The government also announced plans this week to step up vaccinations of the large number of vulnerable elderly citizens, the other commonly cited reason for continuing the policy which calls for lockdowns, mass testing and quarantining of positive cases and close contacts.
Ms. Sun said “the country is facing a new situation and new tasks in epidemic prevention and control as the pathogenicity of the Omicron virus weakens, more people are vaccinated and experience in containing the virus is accumulated,” the official Xinhua news agency quoted her as saying.
She “urged efforts to further optimise the COVID-19 response, improve diagnosis, testing, treatment and quarantine measures, strengthen immunisation of the whole population, particularly the elderly, and step up the preparation of medications and other medical resources.”
This also marked a rare high-profile call for boosting vaccination, which had taken a back seat with healthcare resources largely devoted to mass testing and lockdowns.
Health experts have said vaccinating the elderly will be a key requirement for opening up. Chinese media outlet Caixin reported on Wednesday authorities plan to vaccinate as much as 90% of the 30 million above-80 population with at least one dose by the end of January, up from the current 76%. Only 40% of this age group, however, has completed the three doses of Chinese vaccines shown to be required to prevent hospitalisation and death, according to data from Hong Kong.

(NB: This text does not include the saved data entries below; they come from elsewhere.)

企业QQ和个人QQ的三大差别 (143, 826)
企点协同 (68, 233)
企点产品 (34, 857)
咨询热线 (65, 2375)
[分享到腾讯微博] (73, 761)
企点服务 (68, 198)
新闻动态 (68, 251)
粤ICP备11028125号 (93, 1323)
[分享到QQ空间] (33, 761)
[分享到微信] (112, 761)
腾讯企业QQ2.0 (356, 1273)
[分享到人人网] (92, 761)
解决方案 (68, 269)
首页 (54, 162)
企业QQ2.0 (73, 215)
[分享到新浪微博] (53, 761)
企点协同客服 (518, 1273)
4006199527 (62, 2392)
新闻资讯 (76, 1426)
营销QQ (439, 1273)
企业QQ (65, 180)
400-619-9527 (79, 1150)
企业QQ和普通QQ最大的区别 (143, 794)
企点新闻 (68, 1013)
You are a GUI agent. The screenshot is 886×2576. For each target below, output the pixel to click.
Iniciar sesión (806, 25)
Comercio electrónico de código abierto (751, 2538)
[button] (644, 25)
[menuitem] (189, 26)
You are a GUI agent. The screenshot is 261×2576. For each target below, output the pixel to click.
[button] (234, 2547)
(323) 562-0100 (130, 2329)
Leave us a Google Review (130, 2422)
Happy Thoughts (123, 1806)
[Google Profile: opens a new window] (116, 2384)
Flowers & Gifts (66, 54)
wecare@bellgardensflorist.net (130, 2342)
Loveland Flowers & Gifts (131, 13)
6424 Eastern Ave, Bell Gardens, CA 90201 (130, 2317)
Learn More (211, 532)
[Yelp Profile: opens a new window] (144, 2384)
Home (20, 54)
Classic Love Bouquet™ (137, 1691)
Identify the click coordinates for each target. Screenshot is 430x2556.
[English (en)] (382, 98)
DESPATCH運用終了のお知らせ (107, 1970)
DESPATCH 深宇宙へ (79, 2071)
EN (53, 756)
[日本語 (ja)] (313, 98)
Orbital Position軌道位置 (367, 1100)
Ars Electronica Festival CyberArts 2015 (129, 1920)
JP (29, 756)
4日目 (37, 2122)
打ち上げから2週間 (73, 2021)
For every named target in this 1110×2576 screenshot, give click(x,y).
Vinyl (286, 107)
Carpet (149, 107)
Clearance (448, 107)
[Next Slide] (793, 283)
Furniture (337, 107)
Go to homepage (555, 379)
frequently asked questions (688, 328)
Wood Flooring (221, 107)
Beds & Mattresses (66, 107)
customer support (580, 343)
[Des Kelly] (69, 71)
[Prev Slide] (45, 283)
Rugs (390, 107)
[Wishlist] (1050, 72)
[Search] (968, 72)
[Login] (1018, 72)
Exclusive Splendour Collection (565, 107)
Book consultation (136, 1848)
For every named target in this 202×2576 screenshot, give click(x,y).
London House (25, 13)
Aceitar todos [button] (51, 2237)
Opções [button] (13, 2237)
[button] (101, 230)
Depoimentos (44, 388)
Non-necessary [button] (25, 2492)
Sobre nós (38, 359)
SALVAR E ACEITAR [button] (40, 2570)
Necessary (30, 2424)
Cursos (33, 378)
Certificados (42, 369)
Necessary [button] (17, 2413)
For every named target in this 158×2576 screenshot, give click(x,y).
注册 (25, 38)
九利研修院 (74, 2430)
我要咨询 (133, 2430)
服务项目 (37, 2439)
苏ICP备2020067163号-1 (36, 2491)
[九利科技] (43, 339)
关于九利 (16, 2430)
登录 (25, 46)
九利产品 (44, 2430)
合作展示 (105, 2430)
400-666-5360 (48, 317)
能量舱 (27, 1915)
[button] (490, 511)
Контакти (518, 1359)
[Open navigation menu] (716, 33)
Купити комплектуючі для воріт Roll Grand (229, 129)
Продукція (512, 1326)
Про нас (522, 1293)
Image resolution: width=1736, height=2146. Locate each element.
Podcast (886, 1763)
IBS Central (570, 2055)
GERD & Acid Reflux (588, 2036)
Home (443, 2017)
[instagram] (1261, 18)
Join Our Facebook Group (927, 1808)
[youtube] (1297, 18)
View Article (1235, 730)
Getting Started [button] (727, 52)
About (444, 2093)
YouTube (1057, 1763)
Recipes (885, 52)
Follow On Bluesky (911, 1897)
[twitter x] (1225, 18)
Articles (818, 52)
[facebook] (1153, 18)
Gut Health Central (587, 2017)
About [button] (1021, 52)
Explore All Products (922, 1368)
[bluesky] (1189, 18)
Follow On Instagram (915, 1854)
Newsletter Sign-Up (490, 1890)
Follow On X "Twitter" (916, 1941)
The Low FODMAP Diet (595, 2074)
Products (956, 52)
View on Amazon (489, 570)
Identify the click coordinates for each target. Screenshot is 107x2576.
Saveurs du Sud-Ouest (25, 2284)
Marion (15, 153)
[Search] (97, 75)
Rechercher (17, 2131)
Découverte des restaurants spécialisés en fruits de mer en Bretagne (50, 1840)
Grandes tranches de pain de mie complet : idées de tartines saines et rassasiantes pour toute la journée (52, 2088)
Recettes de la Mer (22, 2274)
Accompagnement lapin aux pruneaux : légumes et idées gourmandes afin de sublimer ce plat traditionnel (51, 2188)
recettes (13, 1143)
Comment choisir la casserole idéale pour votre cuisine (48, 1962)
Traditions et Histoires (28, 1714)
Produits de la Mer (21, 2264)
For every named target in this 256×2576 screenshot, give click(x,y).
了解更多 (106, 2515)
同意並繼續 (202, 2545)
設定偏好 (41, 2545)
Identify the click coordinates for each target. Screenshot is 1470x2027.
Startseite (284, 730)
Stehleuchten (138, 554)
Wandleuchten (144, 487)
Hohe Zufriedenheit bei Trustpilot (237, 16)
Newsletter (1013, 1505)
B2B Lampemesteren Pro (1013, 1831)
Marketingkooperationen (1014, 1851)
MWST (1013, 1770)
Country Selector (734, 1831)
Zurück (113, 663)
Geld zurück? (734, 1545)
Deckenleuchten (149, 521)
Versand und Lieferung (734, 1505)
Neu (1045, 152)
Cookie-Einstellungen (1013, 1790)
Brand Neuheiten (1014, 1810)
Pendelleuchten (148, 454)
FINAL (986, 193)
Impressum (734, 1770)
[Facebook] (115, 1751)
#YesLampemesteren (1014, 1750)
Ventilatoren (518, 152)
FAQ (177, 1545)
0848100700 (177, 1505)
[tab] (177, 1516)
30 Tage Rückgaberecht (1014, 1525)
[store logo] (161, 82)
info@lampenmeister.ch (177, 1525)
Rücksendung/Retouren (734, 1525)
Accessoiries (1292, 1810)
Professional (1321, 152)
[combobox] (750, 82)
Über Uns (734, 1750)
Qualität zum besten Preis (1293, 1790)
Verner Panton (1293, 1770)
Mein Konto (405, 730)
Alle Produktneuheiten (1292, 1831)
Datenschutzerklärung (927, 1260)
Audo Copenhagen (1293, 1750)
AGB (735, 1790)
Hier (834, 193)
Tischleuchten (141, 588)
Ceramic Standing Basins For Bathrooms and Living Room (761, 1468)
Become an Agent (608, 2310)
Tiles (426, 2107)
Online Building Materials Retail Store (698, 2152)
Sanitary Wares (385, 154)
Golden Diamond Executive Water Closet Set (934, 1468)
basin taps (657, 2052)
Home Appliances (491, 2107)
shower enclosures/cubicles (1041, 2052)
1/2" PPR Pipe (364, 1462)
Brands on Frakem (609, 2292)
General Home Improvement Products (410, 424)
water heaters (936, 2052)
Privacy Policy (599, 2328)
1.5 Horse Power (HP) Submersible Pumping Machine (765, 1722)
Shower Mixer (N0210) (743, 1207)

In a meeting with frontline health workers, Ms. Sun said China possessed adequate drugs for treatment. The zero-COVID policy, which was backed by Chinese President Xi Jinping as recently as October and framed as one of the key legacies of his second term, is likely to be eased only gradually, over coming months, in the view of most observers.
A sudden opening, authorities fear, will lead to mass deaths of the unvaccinated elderly. Abandoning zero-COVID, for the Communist Party, is also politically untenable because it has been framed as one of Mr. Xi’s successes and constantly highlighted as a contrast from the West, which saw mass COVID deaths.
Pressure has, however, grown to ease the policy after widespread protests in many Chinese cities last weekend, calling for an end to lockdowns.